There has been time to play in the yard with the kids. Time to plant at the cemetary. Time to take the kids to the park and time to worship together at church. I surprised myself by being rather (for me) overly emotional during the service. It was in some respects what one might call "typical Memorial Day". The focus was primarily on the loss of the lives of service men and women. The minister this Sunday is a veteren herself. Her reading to launch the service was from a collection of letters written by young enlisted men and women who did not make it home. The first two letters were from the Vietnam war, the second two from the Iraq war. Aside from the ages of the writers (all were 19) there were striking similarities in the way they viewed their war experiences. But I couldn't stop crying as she read the letters. Brimming with that confidence that they would survive. Filled with dreams for futures they never had, the words struck a deep chord in me. Part of it may be because I remember feeling immortal at 19. I am waaaaaaaay beyond 19 now and life is more fragile and cherished to me as an older adult, as a parent, than it ever was in the days of my early adulthood.
Part of it is also because several young people at the complex where I work are signing up and enlisting.

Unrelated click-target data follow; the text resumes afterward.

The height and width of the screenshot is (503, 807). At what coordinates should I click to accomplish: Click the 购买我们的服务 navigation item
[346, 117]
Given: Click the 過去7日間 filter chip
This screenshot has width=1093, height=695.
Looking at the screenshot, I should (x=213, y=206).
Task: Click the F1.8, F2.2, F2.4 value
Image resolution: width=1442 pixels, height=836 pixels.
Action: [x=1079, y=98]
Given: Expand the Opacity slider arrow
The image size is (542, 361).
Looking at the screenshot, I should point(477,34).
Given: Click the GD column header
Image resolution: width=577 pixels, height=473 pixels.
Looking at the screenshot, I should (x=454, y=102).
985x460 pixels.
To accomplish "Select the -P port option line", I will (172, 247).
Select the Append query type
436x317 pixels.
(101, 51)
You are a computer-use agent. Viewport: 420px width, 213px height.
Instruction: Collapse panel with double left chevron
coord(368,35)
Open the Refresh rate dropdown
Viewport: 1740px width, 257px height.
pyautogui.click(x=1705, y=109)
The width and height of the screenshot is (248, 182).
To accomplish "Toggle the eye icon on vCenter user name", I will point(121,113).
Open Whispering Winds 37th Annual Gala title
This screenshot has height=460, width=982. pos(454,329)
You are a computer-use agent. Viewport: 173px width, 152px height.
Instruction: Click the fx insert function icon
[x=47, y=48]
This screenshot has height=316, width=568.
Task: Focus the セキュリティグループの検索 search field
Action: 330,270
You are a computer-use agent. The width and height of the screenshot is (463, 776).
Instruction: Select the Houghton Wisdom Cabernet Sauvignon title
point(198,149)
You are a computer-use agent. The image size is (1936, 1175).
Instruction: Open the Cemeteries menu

Where only a year or so ago, the military was having a hard time meeting its recruitment quotas, the economy has changed that all up. They can be choosier again (previously slight blemishes in education or some run ins with the law were not likely to disqualify; now it might) The kids I know who have enlisted have done so because of the economy. They can't afford college and aren't gifted enough scholastically or athletically to be winning any scholarships. One wants to be a mechanic and hopes that his time in the military will be spent working on their heavy equipment. It likely will, in Iraq or Afganistan and the thought of it makes me shudder. I don't want to have one of those letters be his someday. But he knows that if he doesn't enlist, his only opportunities are really minimum wage, service type jobs. He has seen how this has worked in his family and wants more. Who can blame him? I just wish there was a less risky way to strive for that 'something better.'
After she read the four letters, our minister announced we would now sing our second hymn. The hymn was "Spirit Of Life". Totally appropriate, but I couldn't sing a note, even though I know the song so well a hymnal is superfluous. When I cry, I can't sing. Period. So I just stood there, rocking Lissa, wiping tears. Quietly, Lissa sang the last line of the hymn herself. I was stunned. I know I sing this particular song to her fairly frequently, but there was something so special about her deciding just then to show that she knew the words. "Roots hold me close, wings set me free, Spirit of Life, come to me, come to me."